Trinity alumnus and Professor of Reformation History at Cambridge, Richard Rex, has debunked the popular belief that Queen Katherine Parr played a significant role in the foundation of Trinity College by her husband King Henry VIII in 1546.

Statute of King Henry VIII above Great Gate

Katherine was well known for her interest in education and as a patron of intellectuals and scholars. She was the last of Henry’s six wives.

Generations of historians have argued that Trinity College was founded following the intervention of the Queen on behalf of Cambridge Colleges who feared they would lose their income or be closed down because of the Chantries Act in 1545.

The Act gave the King power to take over religious foundations, colleges, free chapels, chantries (a monument or chapel in a person’s memory) and hospitals.

Professor Richard Rex

Professor Rex’s research, published in the Journal of Ecclesiastical History, shows that many powerful people at court helped to defend the University from the potential threat posed by the king.

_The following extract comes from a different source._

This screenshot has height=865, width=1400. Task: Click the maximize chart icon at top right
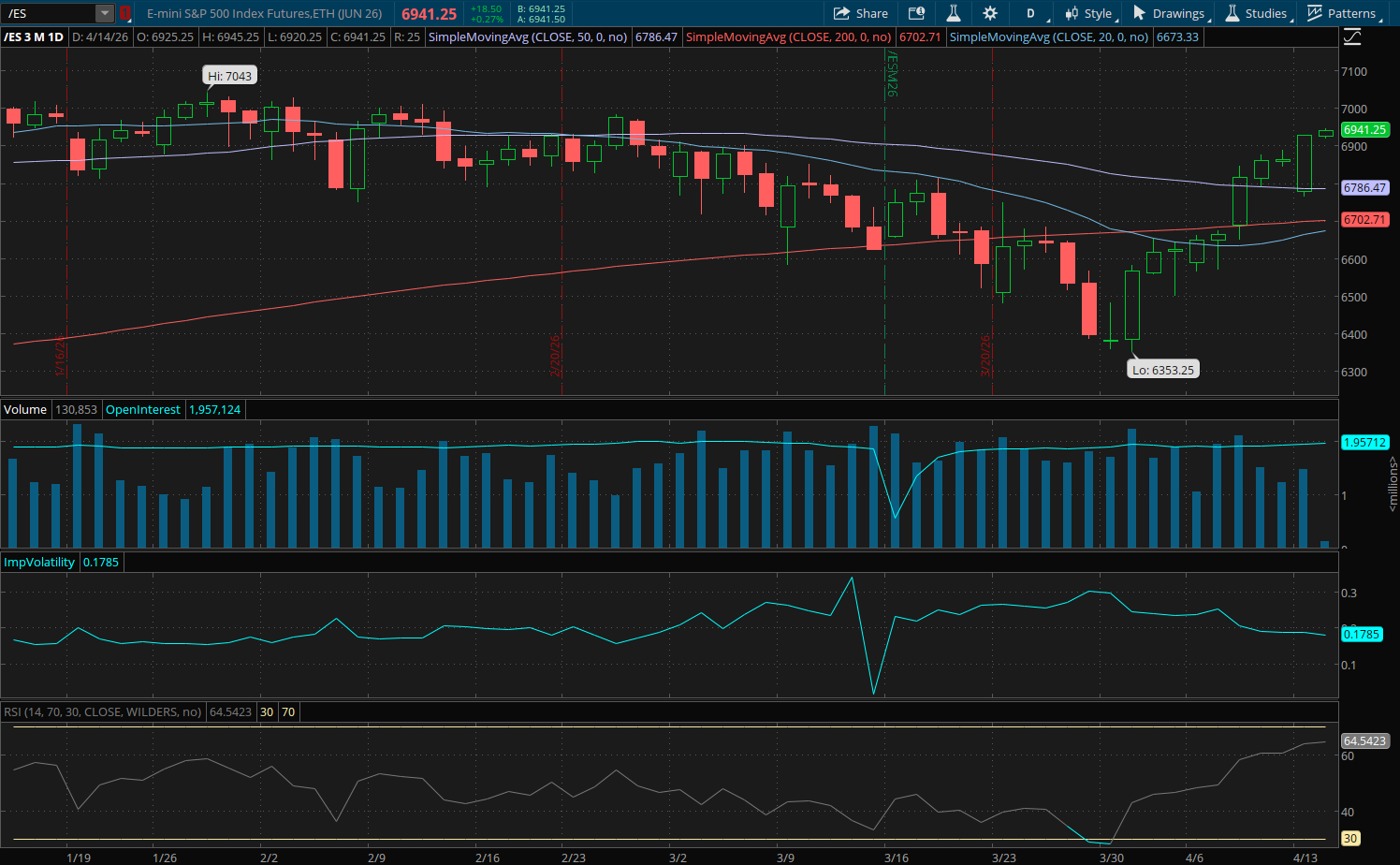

Crucially he claims that Henry had already decided to establish Trinity before the University lobbied Katherine Parr. Professor Rex said

Katherine Parr was undoubtedly a patron of learning and in particular of the ‘new learning’ of the Protestant Reformation. But the idea that she had a crucial role in the foundation of Trinity is romantic fiction with only the slenderest basis in the historical record.

In response to a letter from leading University officials asking for support, Queen Katherine’s reply of 26 February 1546, provided reassurance that the King,  ‘being such a patron to good learning doth tender [ie favour] you so much that he will rather advance learning and erect new occasion thereof than to confound those your ancient and godly institutions.’

Trinity College was formed by the amalgamation of the two institutions of Michaelhouse and King’s Hall later in 1546. Trinity’s sister College – Christ Church, Oxford – was founded in the same year.

Despite the appeal to many that a historic bastion of masculinity in part owed its foundation to a woman, Professor Rex believes that Henry VIII always intended to establish new Colleges.

The fact that Cambridge and Oxford were, from the start, set apart from the rest of the country in the implementation of the Chantries Act is just one among several indications that Henry VIII already had something special in mind for them.

Henry’s plan to establish lasting memorials to himself in both universities had probably been in his mind since mid-1545 at the latest. The ‘Cambridge version’ of events appears to have been an academic flight of fancy. Our lobbying efforts weren’t quite as influential as we once liked to imagine.

The popular idea of Queen Katherine’s influence originated in the late nineteenth century in a work by J B Mullinger, historian and librarian of St John’s College  Cambridge and was repeated by historians including Trinity’s Master, G M Trevelyan, in Trinity College: an Historical Sketch, which was published in 1943.

As recently as 2013, Visiting Fellow Commoner in the Creative Arts, Ulyana Gumeniuk, painted Katherine Parr. This portrait hangs in Hall. Katherine’s presumed role was recognised during the celebrations of the 40th anniversary of the admission of women to Trinity in 2019.

Katherine Parr by Ulyana Gumeniuk

While Queen Katherine is now no longer a key ally of the College, Trinity continues to recognise Henry VIII’s daughters, Mary and Elizabeth, who were benefactors of the Chapel. Until, that is, another historian reassesses the evidence!